We circle a fire in the wilderness. It's getting to be late season. A single larch glows golden in a sea of green lodgepole pines. The fire is trying, though: it chews its way steadily down towards a creek, about two acres strong.
I open the helicopter doors and get out on a seven thousand foot peak. I wonder briefly about the fire lookout that once stood here and the lonely life of the people who staffed it. I drag out food boxes and water for the two people who will stay here for a few days and watch the fire. They will report on its proximity to the closest trail, and whether the area needs to be closed to hikers and hunters.
I feel jealous of their assignment, despite the predicted night time temperatures in the 20s and the 18 mile hike out. If I were stationed here, I would wander the ridge and look for traces of the former lookout building. I would hike down to Christopher Lake, glinting invitingly turquoise below. And I would watch the fire, moving around through the forest like it was meant to do, without our interference.
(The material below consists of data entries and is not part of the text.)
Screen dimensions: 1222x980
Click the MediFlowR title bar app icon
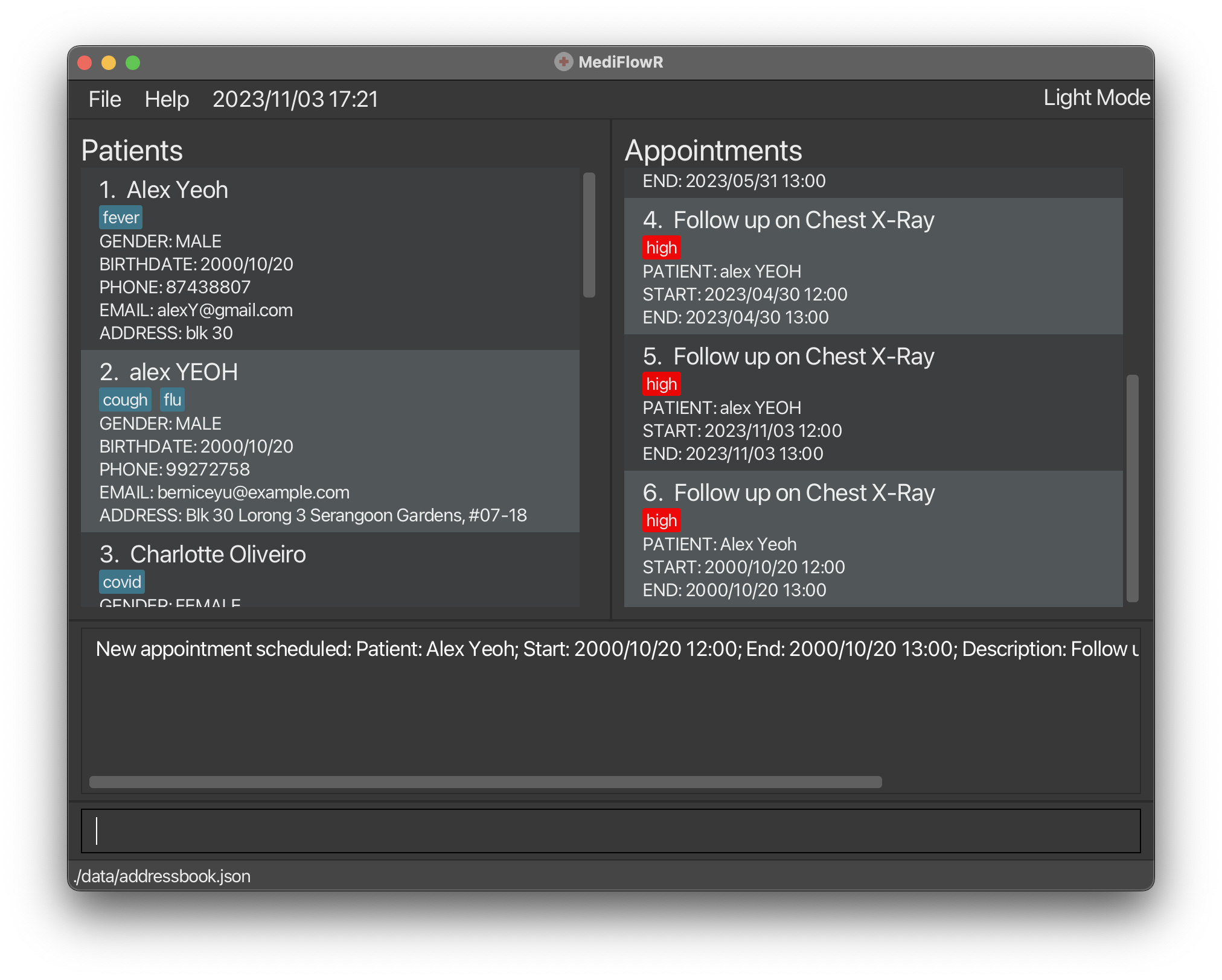click(x=563, y=62)
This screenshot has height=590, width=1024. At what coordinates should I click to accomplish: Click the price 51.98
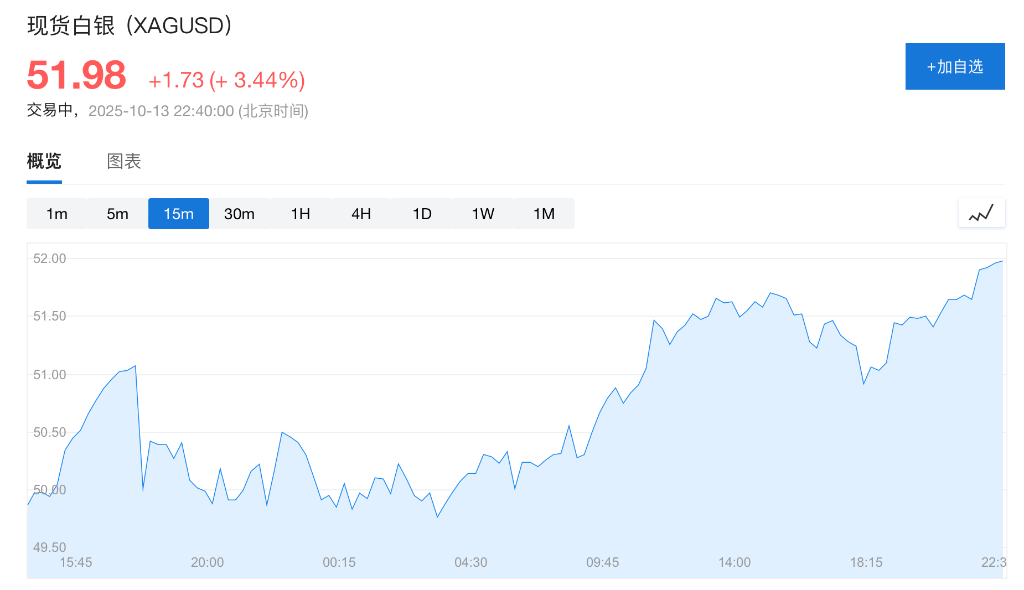[75, 74]
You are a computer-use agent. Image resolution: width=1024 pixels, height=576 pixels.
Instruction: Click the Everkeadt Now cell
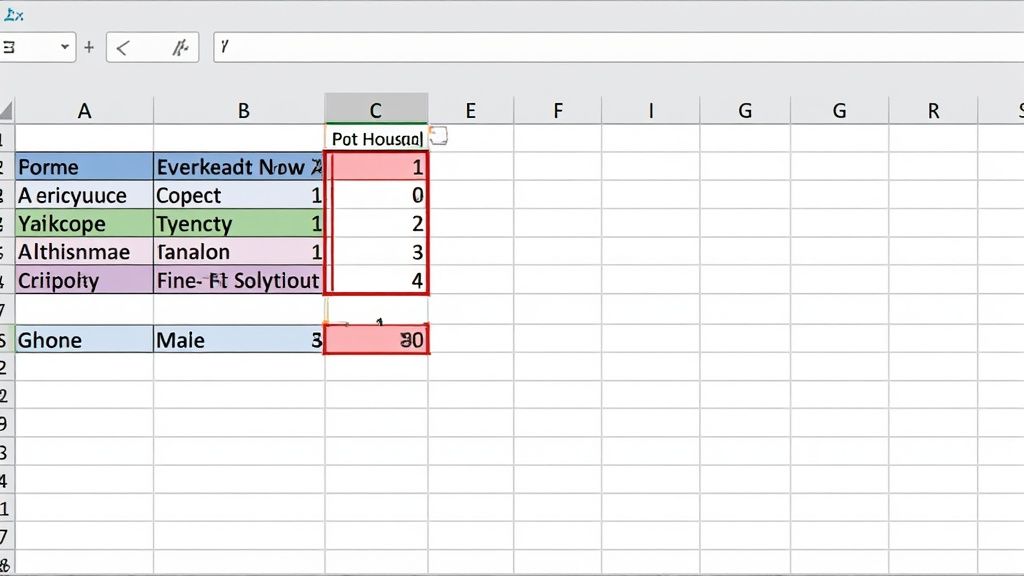tap(240, 167)
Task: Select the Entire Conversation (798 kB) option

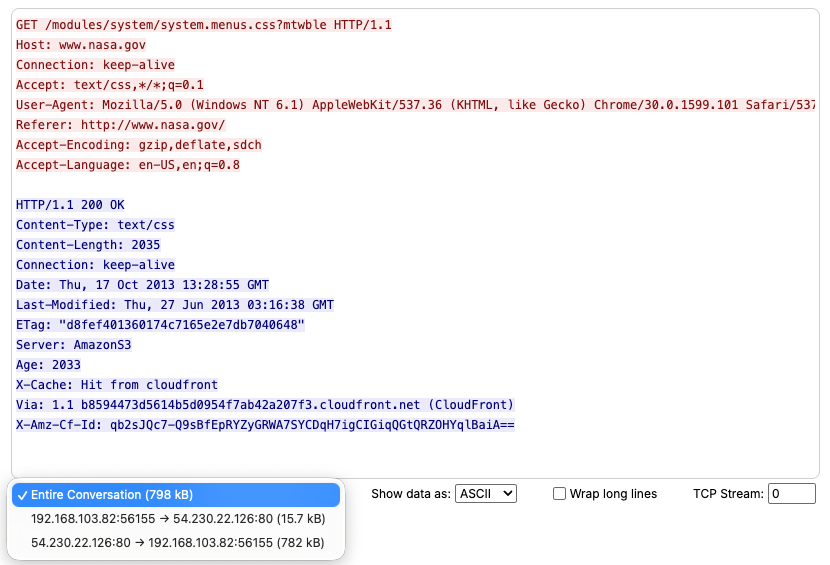Action: [175, 495]
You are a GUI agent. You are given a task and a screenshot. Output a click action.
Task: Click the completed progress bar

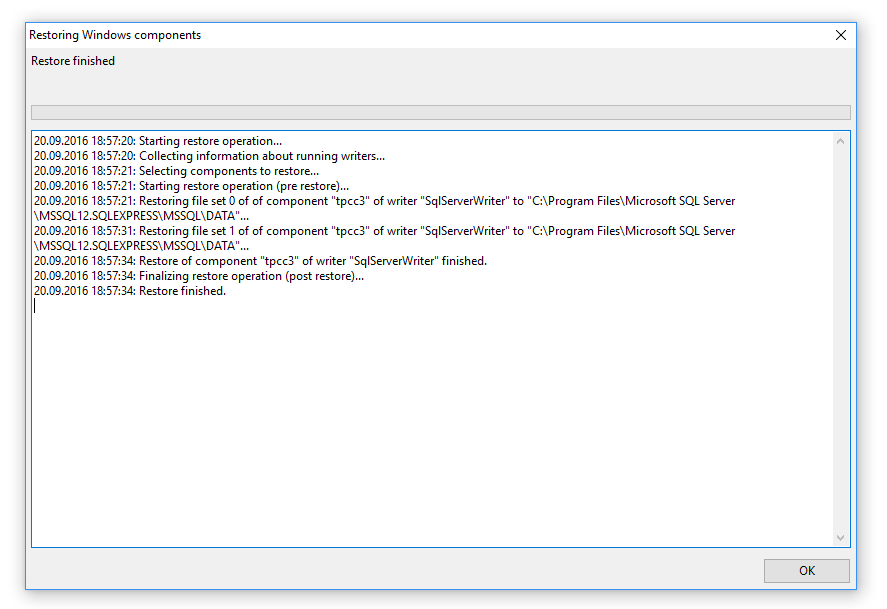(x=440, y=111)
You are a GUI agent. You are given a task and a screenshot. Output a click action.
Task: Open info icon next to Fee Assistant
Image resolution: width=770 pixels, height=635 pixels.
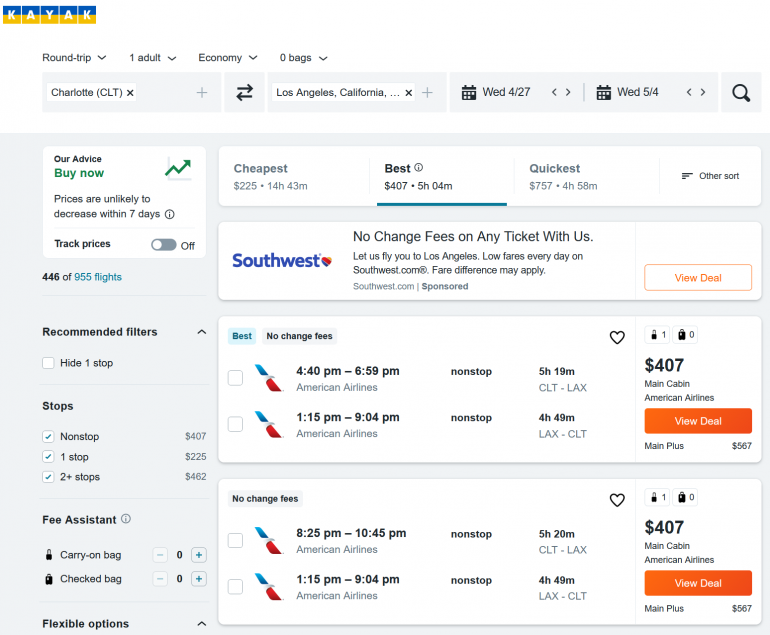pos(126,519)
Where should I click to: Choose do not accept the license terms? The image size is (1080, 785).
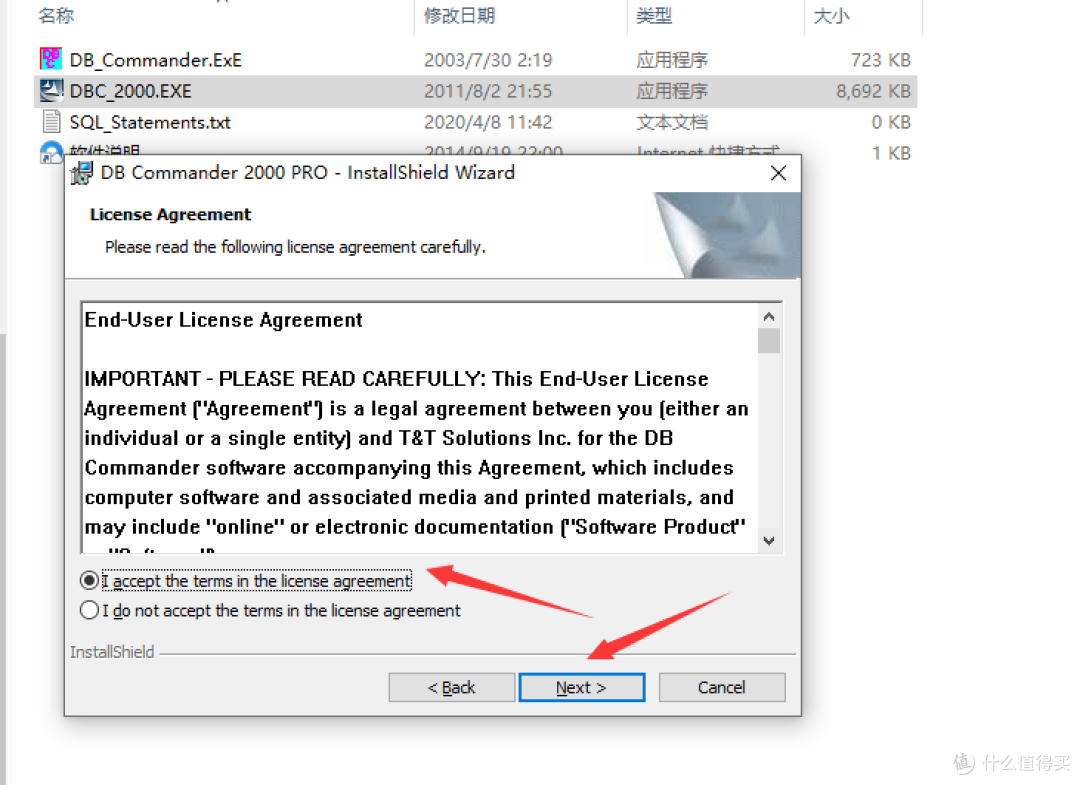point(89,610)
But this isn't my job today, and I close up the cargo compartments and get back in the helicopter for the flight home. In a few days the observers will hike out. The fire will burn for awhile, until a few hard frosts or fall rains put it out. It will become yet another fire scar like so many in this wilderness. We probably won't be back here. Before we go, I mark the peak in my GPS just to say I was here once, that I saw it, before this fire fades into memory like all the rest.